Lucene Searching

Please note the following is only applicable to a Lucene enabled database.

  1. When is a search using the Lucene Engine instead of SQL?

    • When a keyword is involved in the search.
    • When any field is searched with a leading wildcard (%) operator or (*) operator.
      • Example Advanced Searches which WOULD involve Lucene:
        • Predefined Fields – Title – Like – %Tester
        • Keywords: None Entered
        • Note: The leading % wildcard will cause the search to be run in the Lucene engine.
        • Predefined Fields – Title – Like – Tester
        • Keywords: Software
        • Keywords: Software
      • Example Advanced Searches which WOULD involve Lucene:
        • Predefined Fields – Title – Like – *Tester
        • Keywords: None Entered
        • Note: The leading * wildcard will cause the search to be run in the Lucene engine.
        • Predefined Fields – Title – Like – Tester
        • Keywords: Software
        • Keywords: Software
      • Example Advanced Searches which WOULD NOT involve Lucene:
        • Predefined Fields – Title – Like – Test
        • Keywords: None Entered
      • Example Simple Searches which WOULD involve Lucene:
        • First Name: Doug
        • Keywords: Sales Manager
        • Keywords: Sales Manager
      • Example Simple Searches which WOULD NOT involve Lucene:
        • First Name: Doug
  2. When is first-word searching enabled in Lucene?

  3. First-word searching is now the default behavior for field searching in Lucene.

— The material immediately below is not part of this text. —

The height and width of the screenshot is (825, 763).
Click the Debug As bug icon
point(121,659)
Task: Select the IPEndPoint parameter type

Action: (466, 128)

First-word field searching means that if there is no leading wildcard (*, %) in the term(s) being searched for, only records with that term at the beginning of the field will be returned.
  4. First-word searching IS NOT ENABLED when searching keyword fields.
    • Example Advanced Search which WOULD involve first-word searching:
      • Predefined Fields – Title – Like – Manager
      • Keywords: Sales
      • Possible Results for the title field: Manager, Manager of Production
      • Note: The keyword “sales” could have appeared in any location within the keyword fields..
    • Example Advanced Searches which WOULD NOT involve first-word searching:
      • Keywords: Sales
      • Possible Results: Sales
      • Note: The keyword “sales” could have appeared anywhere within the document in which it was found.
  5. Why is Lucene not used exclusively for searching when it is enabled?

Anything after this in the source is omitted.